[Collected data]
Start of Block

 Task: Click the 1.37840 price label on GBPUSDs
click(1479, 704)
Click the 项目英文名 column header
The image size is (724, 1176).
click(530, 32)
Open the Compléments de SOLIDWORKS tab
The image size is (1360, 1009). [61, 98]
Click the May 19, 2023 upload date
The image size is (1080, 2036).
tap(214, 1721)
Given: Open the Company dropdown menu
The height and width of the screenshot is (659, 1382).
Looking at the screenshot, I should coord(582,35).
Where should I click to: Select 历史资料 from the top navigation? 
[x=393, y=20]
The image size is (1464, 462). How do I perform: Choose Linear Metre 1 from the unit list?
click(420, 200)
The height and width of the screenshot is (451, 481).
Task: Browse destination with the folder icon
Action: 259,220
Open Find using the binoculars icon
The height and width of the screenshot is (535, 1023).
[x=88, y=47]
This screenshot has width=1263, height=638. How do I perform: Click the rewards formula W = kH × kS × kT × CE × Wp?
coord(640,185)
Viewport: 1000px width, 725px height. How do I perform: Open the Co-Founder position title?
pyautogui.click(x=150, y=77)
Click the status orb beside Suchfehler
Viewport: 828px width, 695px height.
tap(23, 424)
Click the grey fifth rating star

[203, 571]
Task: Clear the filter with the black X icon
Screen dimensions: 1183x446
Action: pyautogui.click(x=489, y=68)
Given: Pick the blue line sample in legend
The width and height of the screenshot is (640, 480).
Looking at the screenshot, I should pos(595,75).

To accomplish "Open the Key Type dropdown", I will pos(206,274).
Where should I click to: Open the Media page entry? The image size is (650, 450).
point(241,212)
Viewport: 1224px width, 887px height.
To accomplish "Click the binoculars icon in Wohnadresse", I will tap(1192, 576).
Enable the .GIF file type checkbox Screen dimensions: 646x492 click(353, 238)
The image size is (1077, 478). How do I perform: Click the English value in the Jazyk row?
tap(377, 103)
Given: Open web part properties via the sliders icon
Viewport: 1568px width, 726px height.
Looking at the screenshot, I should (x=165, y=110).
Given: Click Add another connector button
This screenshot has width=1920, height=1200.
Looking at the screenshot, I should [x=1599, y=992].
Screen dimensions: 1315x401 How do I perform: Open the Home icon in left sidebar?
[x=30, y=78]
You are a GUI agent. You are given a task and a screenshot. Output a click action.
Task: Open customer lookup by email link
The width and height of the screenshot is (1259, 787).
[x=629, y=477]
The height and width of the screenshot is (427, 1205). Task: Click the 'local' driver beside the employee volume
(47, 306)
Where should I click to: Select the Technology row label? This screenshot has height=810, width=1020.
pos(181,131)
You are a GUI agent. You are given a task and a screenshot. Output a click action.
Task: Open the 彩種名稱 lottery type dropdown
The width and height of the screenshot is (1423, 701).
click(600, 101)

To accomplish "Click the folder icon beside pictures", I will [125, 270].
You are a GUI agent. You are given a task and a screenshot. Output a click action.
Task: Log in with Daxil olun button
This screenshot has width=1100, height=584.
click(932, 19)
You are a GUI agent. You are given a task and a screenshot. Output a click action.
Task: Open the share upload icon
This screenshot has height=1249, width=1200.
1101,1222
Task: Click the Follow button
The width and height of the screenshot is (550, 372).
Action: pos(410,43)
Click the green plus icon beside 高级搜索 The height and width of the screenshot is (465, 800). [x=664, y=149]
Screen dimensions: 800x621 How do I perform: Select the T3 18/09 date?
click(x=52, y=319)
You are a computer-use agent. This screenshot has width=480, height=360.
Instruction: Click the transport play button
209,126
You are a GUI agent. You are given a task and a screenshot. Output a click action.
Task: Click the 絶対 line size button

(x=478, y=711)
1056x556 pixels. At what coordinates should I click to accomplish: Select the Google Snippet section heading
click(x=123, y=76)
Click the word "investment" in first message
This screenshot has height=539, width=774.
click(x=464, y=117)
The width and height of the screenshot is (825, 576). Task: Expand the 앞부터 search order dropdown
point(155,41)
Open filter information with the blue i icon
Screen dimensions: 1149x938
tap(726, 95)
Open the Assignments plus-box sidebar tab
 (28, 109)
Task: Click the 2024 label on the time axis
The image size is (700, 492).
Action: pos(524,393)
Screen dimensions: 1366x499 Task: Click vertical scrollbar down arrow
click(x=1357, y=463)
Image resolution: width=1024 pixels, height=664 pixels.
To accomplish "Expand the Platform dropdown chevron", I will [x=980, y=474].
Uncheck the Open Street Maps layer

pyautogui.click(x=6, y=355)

End of Block

# What you have to do
Set out exactly the lines from the one bearing "The width and height of the screenshot is (825, 576)." through the end of the data, including both ends and omitting all others.

# Exercise output
The width and height of the screenshot is (825, 576). Task: Expand the 앞부터 search order dropdown
point(155,41)
Open filter information with the blue i icon
Screen dimensions: 1149x938
tap(726, 95)
Open the Assignments plus-box sidebar tab
 (28, 109)
Task: Click the 2024 label on the time axis
The image size is (700, 492).
Action: pos(524,393)
Screen dimensions: 1366x499 Task: Click vertical scrollbar down arrow
click(x=1357, y=463)
Image resolution: width=1024 pixels, height=664 pixels.
To accomplish "Expand the Platform dropdown chevron", I will [x=980, y=474].
Uncheck the Open Street Maps layer

pyautogui.click(x=6, y=355)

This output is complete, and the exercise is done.